This artifact represents a solution to a problem. Through the learning process for the World Music Drumming curriculum, I became interested in finding a way to digitally sequence recordings of drum ensembles. There is software available for this, which utilizes samples of drum sounds to support the sequencing process. While there are many sets of drum samples available, most are geared toward techno or electronica-style music, rather than world drumming. The central problem is this: there is a dearth of world music drumming sample sets available. My solution to this problem was to create my own sample set.
In order to create an exhaustive set of high-quality samples to use with sequencing software, I used a digital recorder to capture the sounds of each instrument and stroke. During this process, I discovered that each instrument, especially the various drums, can create many different sounds. I ended up with sixty-three individual sounds from fifteen different instruments. Part of the challenge was organizing these sounds into usable instrument groups. The list of samples shows how I organized and labeled the sounds within the sample set.
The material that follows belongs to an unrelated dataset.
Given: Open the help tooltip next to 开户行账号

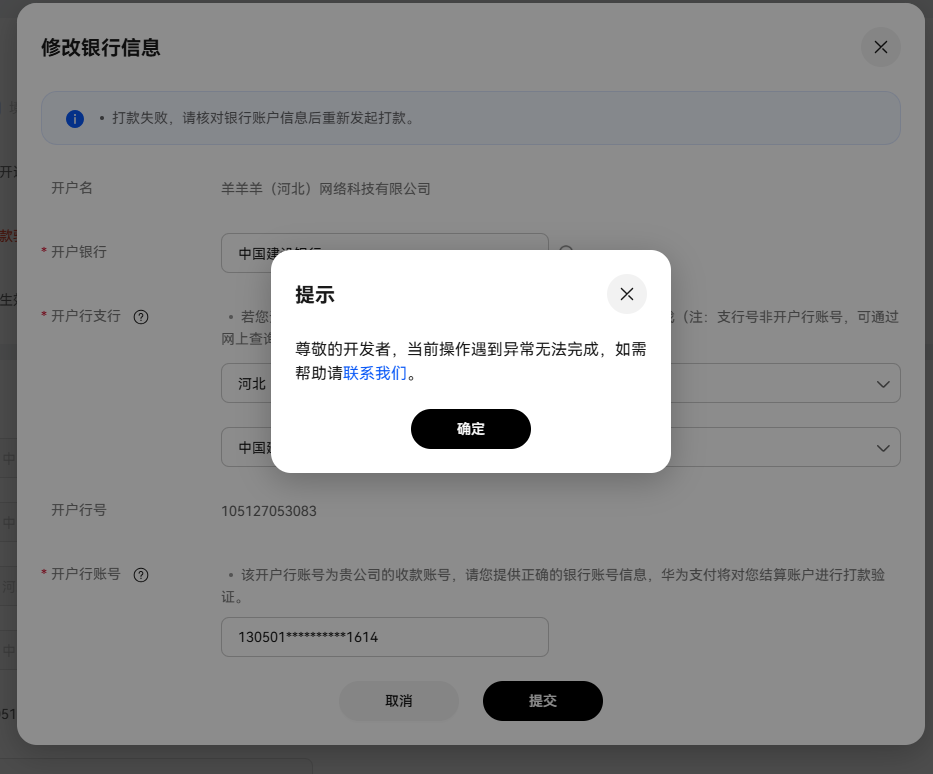Looking at the screenshot, I should click(141, 574).

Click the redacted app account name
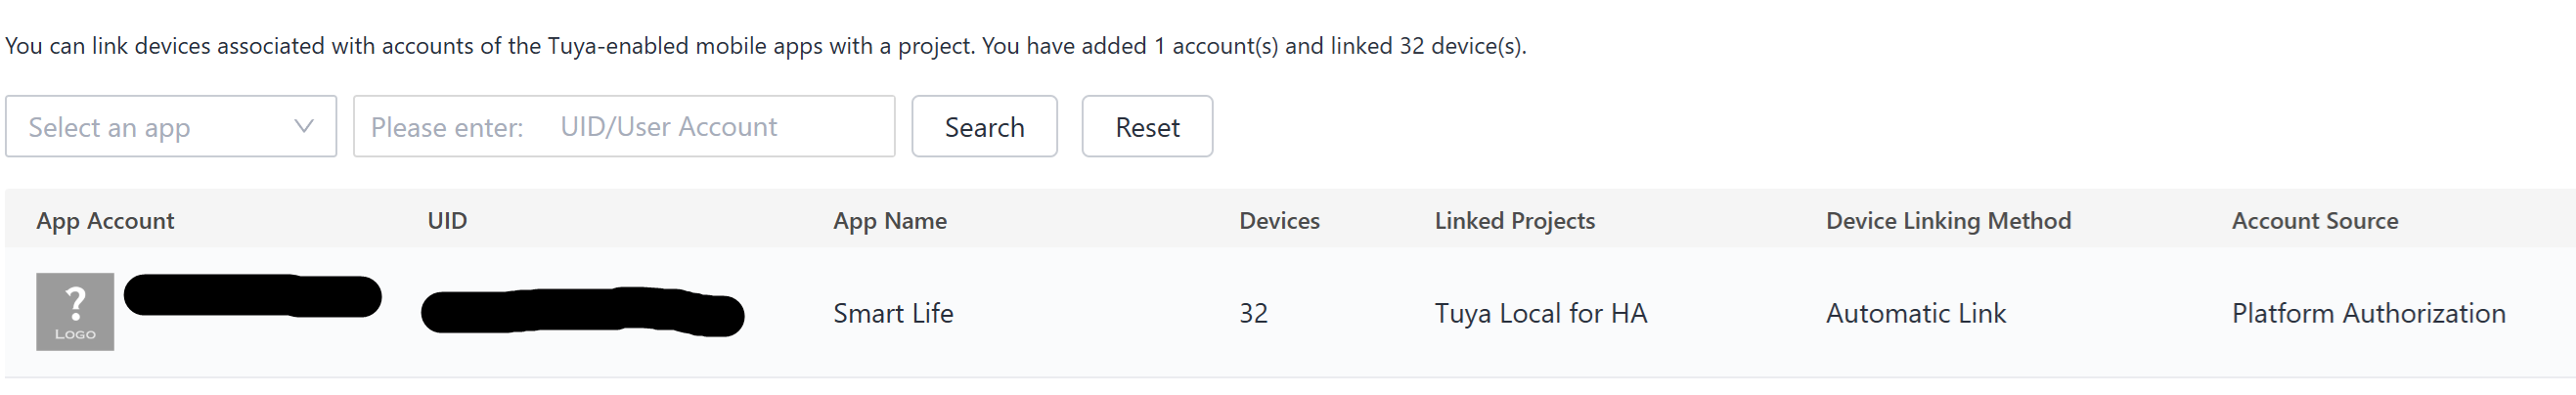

After recording the raw sounds, I used a sound editing program to master each sample and isolate a single instance of the sound. The full set of sounds was then modified to different formats (mp3, Ogg Vorbis, and WAV) in order to be compatible with many different sequencing programs. Eventually, the sample set will be made available for use by other educators through publication on the World Music Drumming website I created.
Makanakatuku is a drum ensemble that was created by one of my 6th grade student groups. The recording included here demonstrates how the samples can be used to move from concept to reality. The students can hear exactly how the ensemble sounds as performed by the sequencer. Granted, it still has a mechanical quality, but the sequencing process allows the user to create an auditory example of the ensemble.